Ris in Valmalenco, prelevati supporti informatici dal rifugio

Mingarelli Mattia

Nuovi rilievi il giorno dopo l’autopsia del giovane di Albavilla

Sono ancora in Valmalenco i carabinieri del Ris di Parma, il reparto investigazioni scientifiche, dove avrebbero prelevato alcuni supporti informatici all’interno del rifugio, nel territorio di Chiesa Valmalenco, da cui il 30enne comasco, Mattia Mingarelli, si era allontanato lo scorso 7 dicembre.
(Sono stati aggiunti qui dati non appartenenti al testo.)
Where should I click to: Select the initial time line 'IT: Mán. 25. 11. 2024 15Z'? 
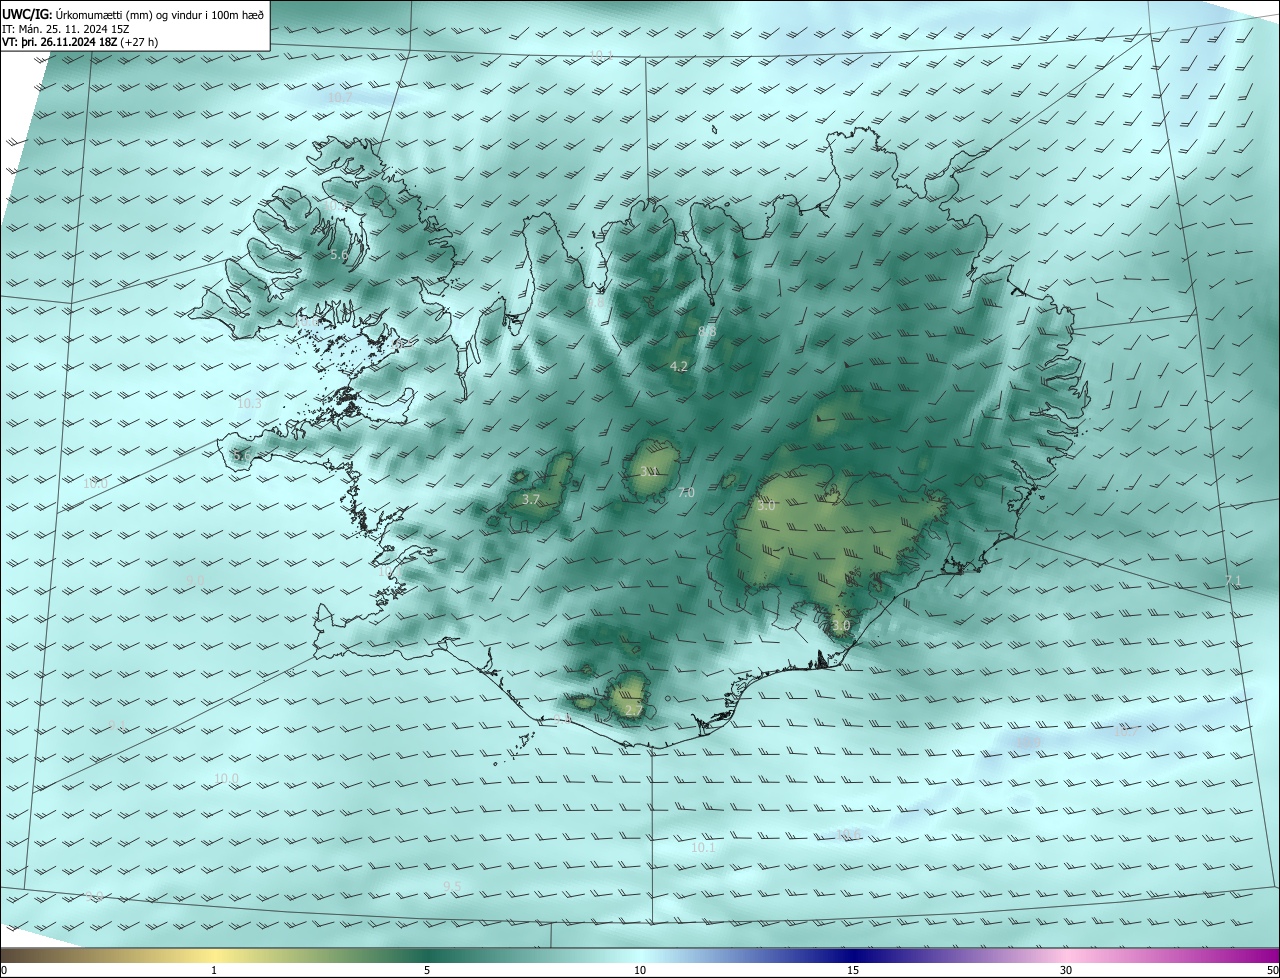pos(65,29)
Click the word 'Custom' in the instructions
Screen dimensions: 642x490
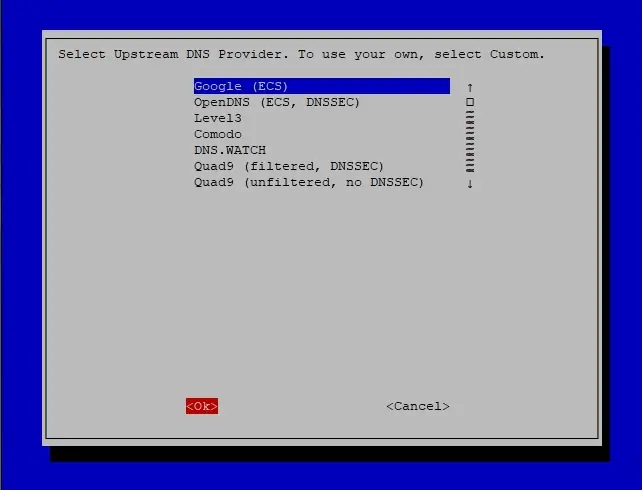pyautogui.click(x=514, y=54)
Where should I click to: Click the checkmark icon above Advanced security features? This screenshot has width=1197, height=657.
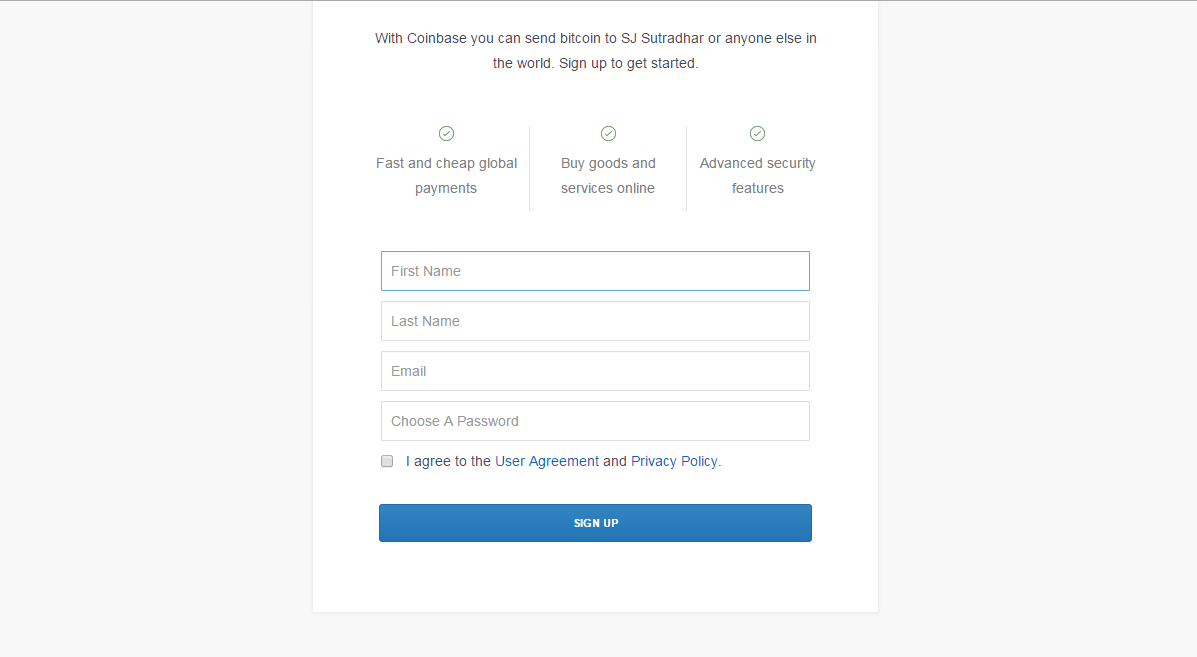click(x=757, y=134)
Il corpo del giovane di Albavilla, che lavorava come rappresentante per una ditta di Dubino, ricordiamo, è stato trovato la vigilia di Natale, a poche centinaia di metri dal rifugio. Notato dall’alto, da alcuni sciatori in seggiovia.

Le indagini per risalire alle cause e alla dinamica della morte di Mattia sono in corso. L’autopsia eseguita mercoledì sul corpo non ha sciolto tutti i dubbi degli investigatori. La ferita sul capo del 30enne sarebbe compatibile con una caduta, anche accidentale, ma tutte le piste restano comunque aperte.

I carabinieri del reparto scientifico hanno intanto prelevato alcuni supporti informatici dal rifugio “Barchi”, locale che si trova ancora sotto sequestro. Si tratterebbe in particolare di un computer e di alcuni dischi, riconducibili al proprietario del rifugio, che al momento non risulta indagato.